As a result of the work I do with Vistage CEOs and Age Brilliantly, I encounter many people who realize they don’t plan to work for every and need to start planning for their next 7-10,000 days. For many company owners, this starts with doubling-down on having the best possible leaders within the company to take over when the CEO plans to leave. Effective succession increases the value of the company whether employees, outside managers or Private Equity firms are the ultimate buyer.
In “What Sets successful CEOs Apart” (Harvard Business Review, May, 2017) the authors report on a PWC study of the world’s 2500 companies that identified four essential behaviors that helped the CEOs get the top job and thrive in it. From a succession planning standpoint, looking for these behaviors in future successors is key to success, since they are likely predictive of future success.
The four behaviors are:
- Deciding with Speed and Conviction. High-performing CEOs don’t necessarily make great decisions all the time; they stand out for being decisive. They make decisions earlier, faster, with greater conviction and more consistently – even amid ambiguity. People described as decisive were 12 times more likely to be high-performing CEOs. (Note: Highest IQ is not an attribute! People who relish intellectual complexity struggle to get the “perfect answer: and as a result, they often bottleneck decision-making, which frustrates their teams. 94% of executives who scored low on decisiveness, did so because they decided too little, too late. One one-third of CEOs were fired for making bad decisions; the rest were ousted for making decisions too slowly.) In other words, it’s better to make a well-considered, but wrong decision, which they be changed, than to delay a decision when it’s really needed.
- Engaging for Impact: One a decision is made, the CEO must be able to get buy-in from other employees on and off their teams, and other stakeholders. As Google and others have found, the key to effectiveness is communication, alignment, collaboration and teamwork .(See prior blog on this topic).
- Adapting Proactively. In this VUCA (Volatile, Uncertain, Complex and Ambiguous) word, we need to adapt quickly. The most successful CEOs scan future trends on an ongoing basis so they can do so proactively. The study found that CEOs who excel at adapting are 6.7 times more likely to succeed. Further, these CEOs spent significantly more time (50% vs. 30%) thinking about the long-term. They regularly plug into broad information flows; they scan wide networks and diverse sources of data, finding relevance in information that at first glance might seem unrelated to their business. Finally these CEOs had, what Carol Dwieck calls a “growth mindset: they offered matter-of-fact-accounts of where and why they came up with the wrong decisions and gave specific examples of how they would tweak their approach to do better the next time. Non-high-performing CEOs saw setbacks as signs of failure.

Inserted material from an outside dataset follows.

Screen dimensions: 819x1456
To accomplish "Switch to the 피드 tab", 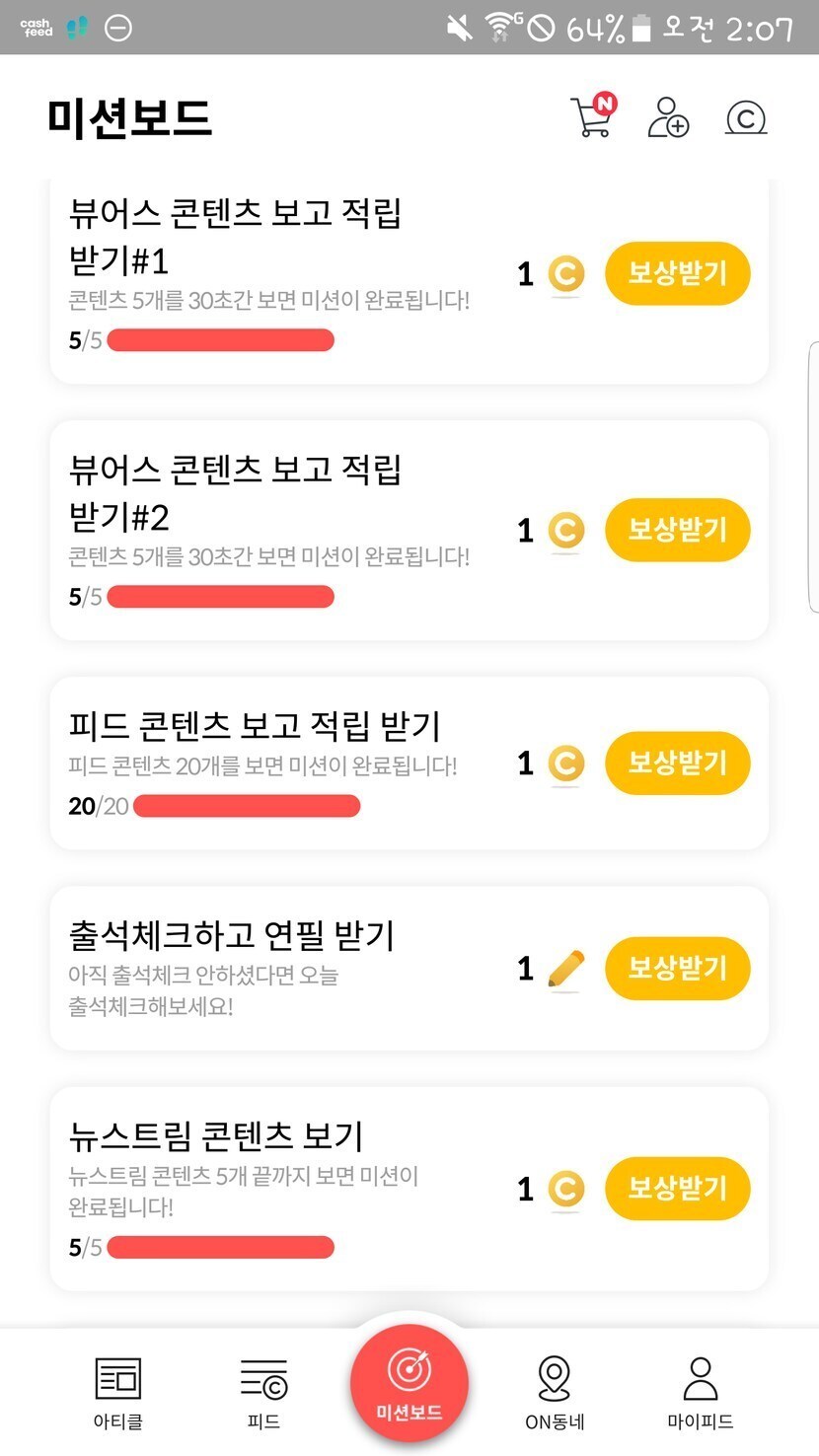I will click(x=263, y=1392).
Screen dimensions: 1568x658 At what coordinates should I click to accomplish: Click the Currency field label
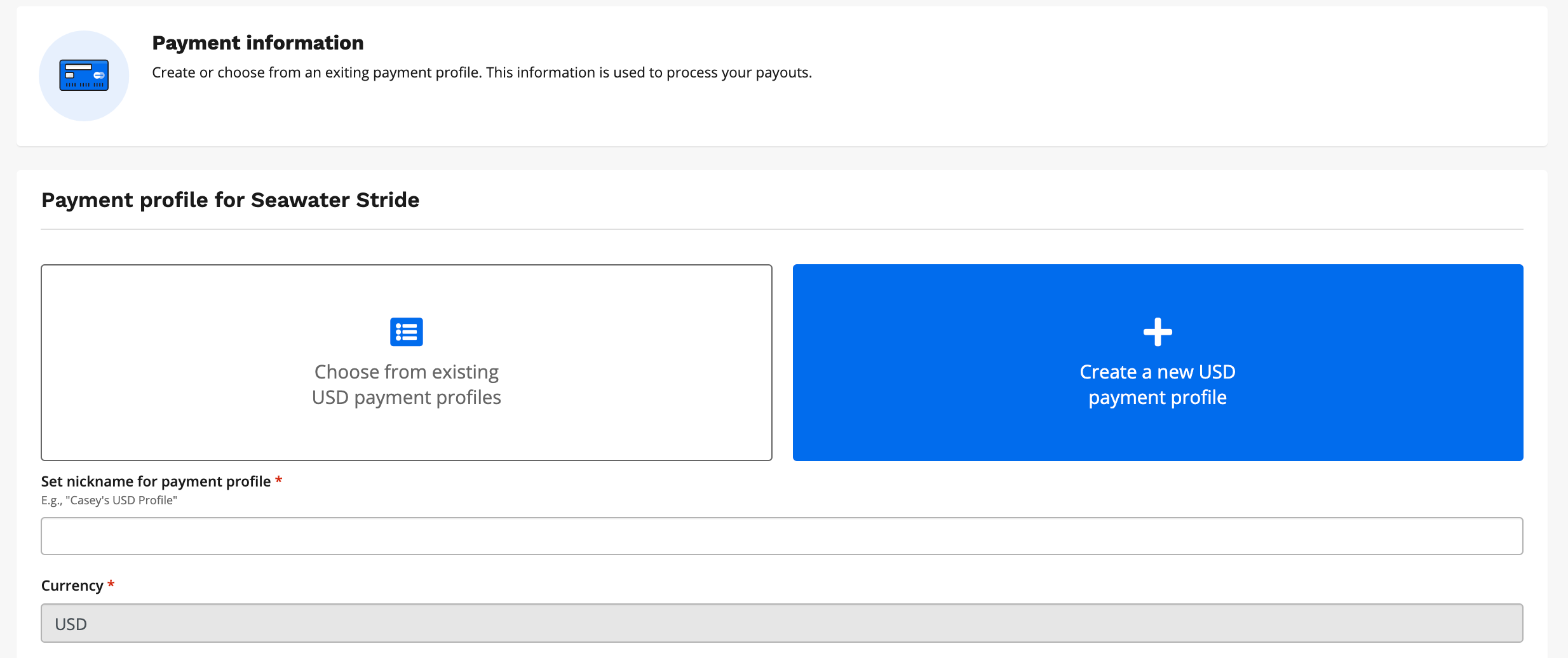72,586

- Delivering Reliably. Executives who scored high on reliability were twice as likely to be picked as CEOs ad 15 times more likely to succeed in it. the study found that 94% of the strong CEO candidates sampled, scored high on consistently following through on their commitments. In other words: making delivery of commitments a habit really matters.
Are you looking for these qualities in your senior executive team? Would they enable you to have a superior team of A+ players? Would you feel comfortable grooming them as a senior management team when you’re ready to leave? If so, that will translate into an easier way to move on – and to get a higher sales multiple for your company!